Understanding Evidence Lower BOund (ELBO)

Understanding Evidence Lower Bound (ELBO) in Variational Inference

In probabilistic machine learning, understanding complex data often involves using probabilistic models. However, when working with real-world datasets, calculating the likelihood of our models accurately is usually too challenging. This is where Variational Inference (VI) and the Evidence Lower Bound (ELBO) come into play. In this post, we’ll break down what ELBO is and how it helps in variational inference.

What is ELBO?

The Evidence Lower Bound (ELBO) is a tool that helps approximate complex probability distributions. In Variational Inference, we want to find a distribution that’s close to the true, often intractable, distribution of our data. ELBO allows us to do this by providing a lower bound to the log likelihood of our observed data (the “evidence”).

Why is ELBO Important?

In Variational Inference, our goal is to maximize the likelihood of observing the data given our model, represented as \(\log p(x)\), but calculating \(\log p(x)\) directly is often computationally infeasible. ELBO offers a practical alternative by providing a bound we can maximize instead.
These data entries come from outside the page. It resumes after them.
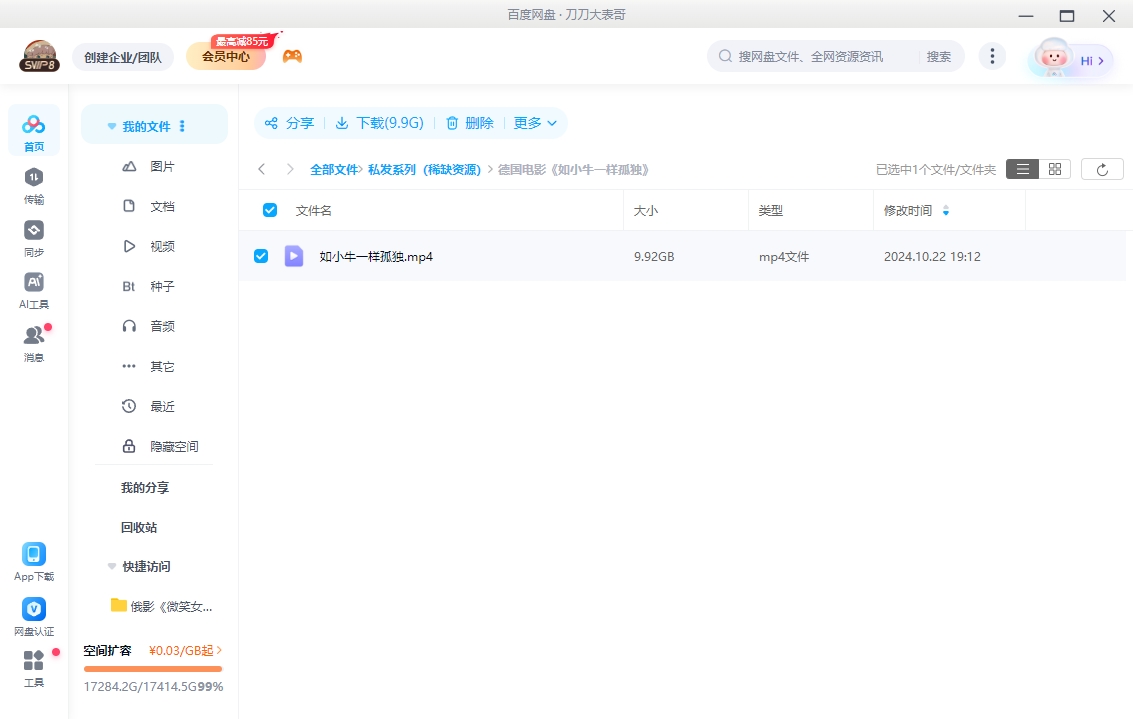Open the AI工具 section
This screenshot has height=719, width=1133.
[x=34, y=287]
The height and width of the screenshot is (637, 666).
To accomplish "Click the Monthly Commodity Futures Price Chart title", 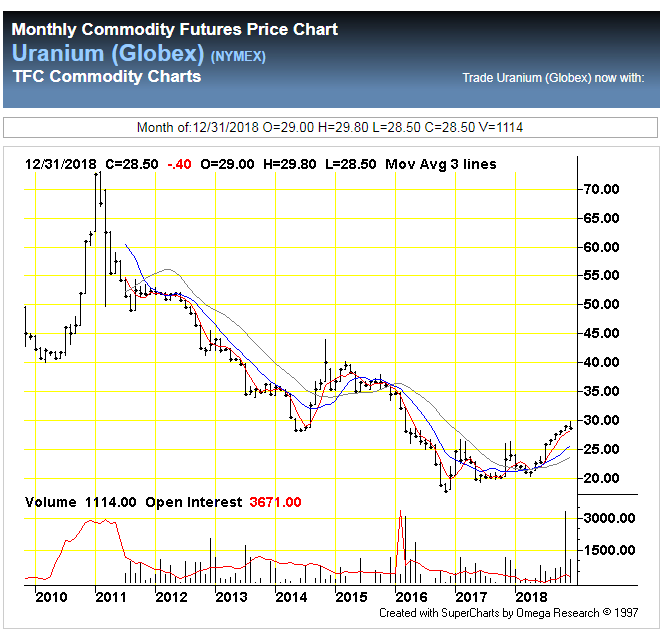I will pos(174,30).
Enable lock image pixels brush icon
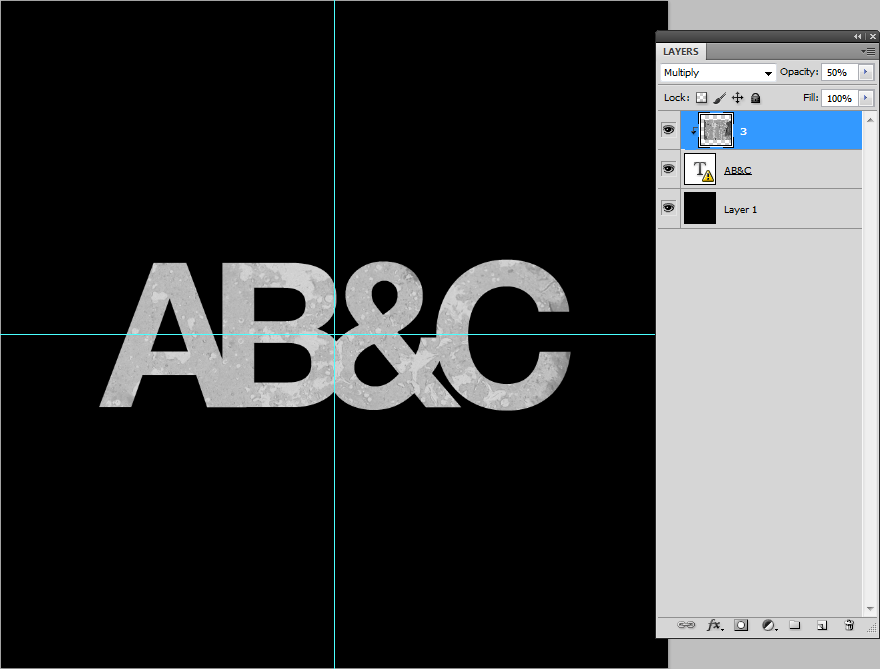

In mathematical terms, maximizing the ELBO brings the variational distribution closer to the true posterior. This approach is beneficial in models where exact inference is intractable, like in Variational Autoencoders (VAEs) and Bayesian deep learning.

The Math Behind ELBO

Let’s break down the components of ELBO. Given a dataset \(x\) and a latent variable \(z\), we aim to approximate the true posterior \(p(z\vert x)\) with a simpler distribution \(q(z\vert x)\). ELBO is derived from the following decomposition of the log-likelihood:

\[\log p(x) = \text{ELBO} + D_{KL}(q(z\vert x) \parallel p(z|x)) \tag{1} \label{eq:1}\]

Here:

  • KL Divergence \(\text{KL}(q(z\vert x) \parallel p(z\vert x))\): This term measures the “distance” between the true posterior and the variational distribution. When we minimize this, \(q(z\vert x)\) becomes a good approximation of \(p(z\vert x)\).
  • ELBO: This is the Evidence Lower Bound. Since the log evidence term \(\log p(x)\) is fixed and KL-Divergence term \(D_{KL}\) is non-negative, maximizing the ELBO it minimizes the KL divergence, bringing \(q(z\vert x)\) closer to \(p(z\vert x)\).

Rearranging equation \(\eqref{eq:1}\), we get:

\[\text{ELBO} = \log p(x) - \text{KL}(q(z\vert x) \parallel p(z \vert x)) \tag{2} \label{eq:2}\]

Since the KL divergence is always non-negative, ELBO serves as a lower bound to the log evidence \(\log p(x)\).

Another common expression for ELBO is:

\[\text{ELBO} = \mathbb{E}_{q(z\vert x)} \left[ \log p(x, z) - \log q(z\vert x) \right] \tag{3} \label{eq:3}\]

Or equivalently:

\[\text{ELBO} = \mathbb{E}_{q(z\vert x)} \left[ \log p(x\vert z) \right] - \text{KL}(q(z\vert x) \parallel p(z)) \tag{4} \label{eq:4}\]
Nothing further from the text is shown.